The bad guys will always have guns, he says. It’s time to make sure the good guys have them too -- and have them handy, even in algebra.
“No one wants to admit we have a problem. It’s like how you don’t want to see the starving kids in Ethiopia,” he says. “But we know it’s going to happen again. It’s time to hit it head on.”
He mentions the shooting last year at a Colorado Springs, Colo., mega-church. A troubled young man with a heavy-duty arsenal killed two girls in the parking lot. As he tried to storm the church, a member of the congregation who had volunteered for security duty pulled out a pistol and shot him. The man then killed himself.
Thompson loves that story. The next time he’s in the news, he hopes the headline will read: Internet gun dealer linked to pistol that stopped mass killer in his tracks.
Classic rock plays softly in Thompson’s call center as Alex Wallin sells guns.
He chats with a customer about night sights. He tells another caller the going price for an AK-47 assault rifle: $479.53. On another call, he gets into a long discussion about the merits of the latest model Glock. “It’s a short frame,” Wallin explains. “It’ll fit in your hand a little better.”

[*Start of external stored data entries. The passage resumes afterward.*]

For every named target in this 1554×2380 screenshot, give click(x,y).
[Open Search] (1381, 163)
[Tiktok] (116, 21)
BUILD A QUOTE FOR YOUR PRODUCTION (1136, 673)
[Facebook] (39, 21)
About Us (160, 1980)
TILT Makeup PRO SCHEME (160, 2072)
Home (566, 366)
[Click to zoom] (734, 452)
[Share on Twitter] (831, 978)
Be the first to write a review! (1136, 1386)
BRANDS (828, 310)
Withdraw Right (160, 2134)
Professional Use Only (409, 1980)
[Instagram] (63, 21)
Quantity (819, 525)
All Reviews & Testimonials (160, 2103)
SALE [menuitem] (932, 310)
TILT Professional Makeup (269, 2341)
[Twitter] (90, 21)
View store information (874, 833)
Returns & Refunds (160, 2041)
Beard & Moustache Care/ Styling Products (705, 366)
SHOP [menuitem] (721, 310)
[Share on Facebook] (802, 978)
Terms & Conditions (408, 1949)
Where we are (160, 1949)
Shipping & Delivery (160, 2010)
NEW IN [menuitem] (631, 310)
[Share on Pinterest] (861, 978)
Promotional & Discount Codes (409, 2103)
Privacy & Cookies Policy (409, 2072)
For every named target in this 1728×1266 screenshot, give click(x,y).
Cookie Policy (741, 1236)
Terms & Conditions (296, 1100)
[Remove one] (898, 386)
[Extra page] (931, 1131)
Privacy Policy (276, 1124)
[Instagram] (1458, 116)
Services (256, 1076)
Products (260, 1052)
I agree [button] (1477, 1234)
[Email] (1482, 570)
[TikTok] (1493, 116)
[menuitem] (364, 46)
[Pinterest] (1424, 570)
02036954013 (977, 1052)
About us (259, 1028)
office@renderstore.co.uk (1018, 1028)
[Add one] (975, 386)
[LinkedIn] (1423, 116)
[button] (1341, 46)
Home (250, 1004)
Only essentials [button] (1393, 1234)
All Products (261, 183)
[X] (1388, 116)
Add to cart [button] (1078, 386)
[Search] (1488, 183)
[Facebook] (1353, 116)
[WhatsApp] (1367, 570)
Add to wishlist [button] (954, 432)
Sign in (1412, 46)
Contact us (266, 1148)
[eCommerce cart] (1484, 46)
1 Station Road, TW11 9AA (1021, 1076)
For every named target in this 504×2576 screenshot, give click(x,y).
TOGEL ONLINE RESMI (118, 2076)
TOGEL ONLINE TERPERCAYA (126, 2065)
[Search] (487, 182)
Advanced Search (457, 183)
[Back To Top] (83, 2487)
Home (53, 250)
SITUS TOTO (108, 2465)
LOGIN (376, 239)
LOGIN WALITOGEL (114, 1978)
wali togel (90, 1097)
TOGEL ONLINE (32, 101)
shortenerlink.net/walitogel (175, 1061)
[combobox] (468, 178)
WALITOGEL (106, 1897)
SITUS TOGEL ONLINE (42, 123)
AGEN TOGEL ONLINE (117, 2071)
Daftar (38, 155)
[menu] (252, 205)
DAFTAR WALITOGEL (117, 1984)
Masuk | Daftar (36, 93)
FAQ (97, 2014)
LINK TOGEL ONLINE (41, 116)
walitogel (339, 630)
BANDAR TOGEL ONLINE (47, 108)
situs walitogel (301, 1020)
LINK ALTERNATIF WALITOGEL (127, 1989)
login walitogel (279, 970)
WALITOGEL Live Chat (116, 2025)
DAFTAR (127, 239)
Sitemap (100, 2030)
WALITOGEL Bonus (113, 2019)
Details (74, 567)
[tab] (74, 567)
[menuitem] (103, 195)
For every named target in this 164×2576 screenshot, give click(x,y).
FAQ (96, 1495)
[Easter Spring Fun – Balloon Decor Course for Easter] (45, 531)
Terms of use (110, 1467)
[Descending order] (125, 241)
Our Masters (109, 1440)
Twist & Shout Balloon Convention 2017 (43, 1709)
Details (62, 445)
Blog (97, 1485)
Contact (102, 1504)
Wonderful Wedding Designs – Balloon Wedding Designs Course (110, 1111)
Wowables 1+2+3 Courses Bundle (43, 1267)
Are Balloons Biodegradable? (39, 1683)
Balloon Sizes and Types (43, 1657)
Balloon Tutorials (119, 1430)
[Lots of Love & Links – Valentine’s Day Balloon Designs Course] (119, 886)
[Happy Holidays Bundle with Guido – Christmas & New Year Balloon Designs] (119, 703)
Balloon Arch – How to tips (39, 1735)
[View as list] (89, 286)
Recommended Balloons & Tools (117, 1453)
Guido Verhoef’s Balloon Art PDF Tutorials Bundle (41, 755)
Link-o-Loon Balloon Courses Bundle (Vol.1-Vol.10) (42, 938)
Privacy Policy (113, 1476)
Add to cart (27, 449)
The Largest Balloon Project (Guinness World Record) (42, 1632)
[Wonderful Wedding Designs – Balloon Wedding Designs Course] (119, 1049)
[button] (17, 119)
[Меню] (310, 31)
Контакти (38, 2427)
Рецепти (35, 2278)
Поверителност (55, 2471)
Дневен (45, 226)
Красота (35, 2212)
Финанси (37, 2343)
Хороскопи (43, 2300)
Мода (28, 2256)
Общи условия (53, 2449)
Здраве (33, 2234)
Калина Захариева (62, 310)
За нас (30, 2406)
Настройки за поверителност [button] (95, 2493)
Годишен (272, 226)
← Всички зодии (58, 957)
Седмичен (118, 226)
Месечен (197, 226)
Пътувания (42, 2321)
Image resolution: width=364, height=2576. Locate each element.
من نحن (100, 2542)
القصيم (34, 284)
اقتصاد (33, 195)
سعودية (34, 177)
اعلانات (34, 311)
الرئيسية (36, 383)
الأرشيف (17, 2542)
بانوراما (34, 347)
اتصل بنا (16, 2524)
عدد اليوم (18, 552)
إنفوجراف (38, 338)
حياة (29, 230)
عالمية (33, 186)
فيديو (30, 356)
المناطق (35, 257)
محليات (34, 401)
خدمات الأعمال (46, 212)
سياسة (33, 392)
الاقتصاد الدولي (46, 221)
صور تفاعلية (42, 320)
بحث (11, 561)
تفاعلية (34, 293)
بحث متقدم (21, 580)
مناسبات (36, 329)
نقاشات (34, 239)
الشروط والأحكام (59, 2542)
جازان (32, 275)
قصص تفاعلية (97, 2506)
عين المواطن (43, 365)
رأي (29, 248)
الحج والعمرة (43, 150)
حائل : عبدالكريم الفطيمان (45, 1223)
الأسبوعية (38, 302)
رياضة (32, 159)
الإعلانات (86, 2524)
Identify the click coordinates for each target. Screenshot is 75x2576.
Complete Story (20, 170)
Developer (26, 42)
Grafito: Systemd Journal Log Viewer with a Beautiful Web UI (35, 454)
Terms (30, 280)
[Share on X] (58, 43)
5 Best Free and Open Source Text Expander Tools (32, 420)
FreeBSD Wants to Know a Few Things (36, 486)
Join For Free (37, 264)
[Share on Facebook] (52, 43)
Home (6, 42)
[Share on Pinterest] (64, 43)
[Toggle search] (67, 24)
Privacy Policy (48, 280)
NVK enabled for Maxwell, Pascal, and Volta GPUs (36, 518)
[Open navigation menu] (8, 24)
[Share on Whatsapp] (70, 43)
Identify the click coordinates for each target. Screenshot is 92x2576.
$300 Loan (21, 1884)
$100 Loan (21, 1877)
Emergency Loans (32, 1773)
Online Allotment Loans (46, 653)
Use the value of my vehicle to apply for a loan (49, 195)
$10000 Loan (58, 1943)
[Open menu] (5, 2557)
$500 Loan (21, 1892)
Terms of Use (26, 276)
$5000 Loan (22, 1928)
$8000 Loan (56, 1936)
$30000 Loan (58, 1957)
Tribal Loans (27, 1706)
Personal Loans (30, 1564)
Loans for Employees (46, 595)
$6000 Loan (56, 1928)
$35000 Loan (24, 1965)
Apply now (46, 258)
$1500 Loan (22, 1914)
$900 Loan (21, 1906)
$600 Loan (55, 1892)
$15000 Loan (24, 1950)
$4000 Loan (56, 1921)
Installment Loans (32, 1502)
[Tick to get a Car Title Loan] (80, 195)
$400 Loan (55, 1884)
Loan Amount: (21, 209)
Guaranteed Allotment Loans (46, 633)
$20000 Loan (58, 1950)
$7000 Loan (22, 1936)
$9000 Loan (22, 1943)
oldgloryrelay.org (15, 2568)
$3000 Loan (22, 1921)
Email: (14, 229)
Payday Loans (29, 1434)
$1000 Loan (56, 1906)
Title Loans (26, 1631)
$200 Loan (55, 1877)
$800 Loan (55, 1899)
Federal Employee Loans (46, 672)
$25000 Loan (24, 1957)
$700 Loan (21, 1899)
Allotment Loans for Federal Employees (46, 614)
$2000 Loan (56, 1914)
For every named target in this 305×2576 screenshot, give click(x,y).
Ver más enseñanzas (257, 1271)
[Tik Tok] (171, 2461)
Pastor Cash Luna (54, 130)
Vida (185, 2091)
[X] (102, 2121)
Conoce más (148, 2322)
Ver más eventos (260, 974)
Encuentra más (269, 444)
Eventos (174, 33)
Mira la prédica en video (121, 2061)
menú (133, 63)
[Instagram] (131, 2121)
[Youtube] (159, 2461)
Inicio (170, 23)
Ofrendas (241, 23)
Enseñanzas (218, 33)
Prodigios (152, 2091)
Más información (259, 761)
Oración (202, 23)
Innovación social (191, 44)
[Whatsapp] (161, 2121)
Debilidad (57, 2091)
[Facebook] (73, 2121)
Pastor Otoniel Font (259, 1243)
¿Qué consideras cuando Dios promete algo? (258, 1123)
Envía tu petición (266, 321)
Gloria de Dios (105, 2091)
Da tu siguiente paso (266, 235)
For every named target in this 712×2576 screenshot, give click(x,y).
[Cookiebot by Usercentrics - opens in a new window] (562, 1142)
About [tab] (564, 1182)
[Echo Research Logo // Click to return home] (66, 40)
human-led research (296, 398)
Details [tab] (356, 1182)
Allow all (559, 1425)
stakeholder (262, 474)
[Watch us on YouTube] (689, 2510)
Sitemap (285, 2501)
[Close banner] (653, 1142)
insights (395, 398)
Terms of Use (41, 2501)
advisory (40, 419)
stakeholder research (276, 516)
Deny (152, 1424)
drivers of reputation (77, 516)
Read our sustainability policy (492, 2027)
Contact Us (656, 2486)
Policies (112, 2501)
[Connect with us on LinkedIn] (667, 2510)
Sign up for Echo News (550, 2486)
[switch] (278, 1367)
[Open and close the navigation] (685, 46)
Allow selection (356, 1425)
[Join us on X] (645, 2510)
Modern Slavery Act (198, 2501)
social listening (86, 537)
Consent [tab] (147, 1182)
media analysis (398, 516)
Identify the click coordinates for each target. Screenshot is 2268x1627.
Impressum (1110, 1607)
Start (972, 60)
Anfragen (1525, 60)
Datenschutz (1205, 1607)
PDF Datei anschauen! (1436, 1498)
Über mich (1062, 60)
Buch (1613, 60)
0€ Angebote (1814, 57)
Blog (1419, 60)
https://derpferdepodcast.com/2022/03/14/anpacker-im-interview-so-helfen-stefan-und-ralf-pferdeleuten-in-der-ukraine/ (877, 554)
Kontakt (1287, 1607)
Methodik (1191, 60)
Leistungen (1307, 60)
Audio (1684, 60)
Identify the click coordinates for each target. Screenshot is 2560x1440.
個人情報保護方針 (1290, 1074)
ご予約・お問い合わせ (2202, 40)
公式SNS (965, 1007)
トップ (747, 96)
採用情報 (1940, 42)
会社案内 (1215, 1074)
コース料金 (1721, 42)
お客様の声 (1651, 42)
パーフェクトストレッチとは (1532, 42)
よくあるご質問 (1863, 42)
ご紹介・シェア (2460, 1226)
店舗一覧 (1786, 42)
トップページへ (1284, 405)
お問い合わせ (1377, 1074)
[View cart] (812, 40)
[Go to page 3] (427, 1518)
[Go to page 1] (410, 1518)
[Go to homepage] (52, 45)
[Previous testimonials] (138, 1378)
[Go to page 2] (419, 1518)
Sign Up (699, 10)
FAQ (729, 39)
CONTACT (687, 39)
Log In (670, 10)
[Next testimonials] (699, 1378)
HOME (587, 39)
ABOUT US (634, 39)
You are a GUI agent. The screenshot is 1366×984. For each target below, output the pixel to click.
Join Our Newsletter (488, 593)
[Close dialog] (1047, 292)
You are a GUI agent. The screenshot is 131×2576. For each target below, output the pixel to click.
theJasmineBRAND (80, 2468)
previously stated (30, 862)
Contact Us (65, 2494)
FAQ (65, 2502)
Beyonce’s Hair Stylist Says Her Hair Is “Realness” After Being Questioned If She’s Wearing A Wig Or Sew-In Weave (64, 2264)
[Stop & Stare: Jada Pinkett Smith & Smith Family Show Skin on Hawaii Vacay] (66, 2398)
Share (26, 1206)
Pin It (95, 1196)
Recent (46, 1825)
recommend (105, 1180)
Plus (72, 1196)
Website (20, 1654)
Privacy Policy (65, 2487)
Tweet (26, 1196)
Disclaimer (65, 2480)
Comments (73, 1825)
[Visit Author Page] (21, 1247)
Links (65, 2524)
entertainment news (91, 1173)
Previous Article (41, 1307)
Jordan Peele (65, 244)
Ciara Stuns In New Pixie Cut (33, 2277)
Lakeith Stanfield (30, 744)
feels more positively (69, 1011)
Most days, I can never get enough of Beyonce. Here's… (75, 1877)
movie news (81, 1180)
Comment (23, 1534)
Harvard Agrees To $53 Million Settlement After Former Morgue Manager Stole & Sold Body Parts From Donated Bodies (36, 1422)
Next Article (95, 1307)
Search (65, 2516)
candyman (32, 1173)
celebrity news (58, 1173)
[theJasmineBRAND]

His tone is light and friendly. But when he takes a break, Wallin admits the school shootings have rattled him.
These days, when he takes an order, he listens hard.
“Sometimes you get calls that make you get kind of leery,” he says. “You feel like, ‘I don’t know if they should have a gun or not.’ ” Wallin says that he’s canceled a few transactions because of this unease -- the customer doesn’t speak English, or something else doesn’t seem right.
Thompson cuts him off with a rebuke. “We don’t screen customers,” he says.
The screen over Wallin’s desk lights up again. Three more calls have just come in. He sits back down, briskly picks up the phone.
“This is Alex,” he says. “How can I help you?”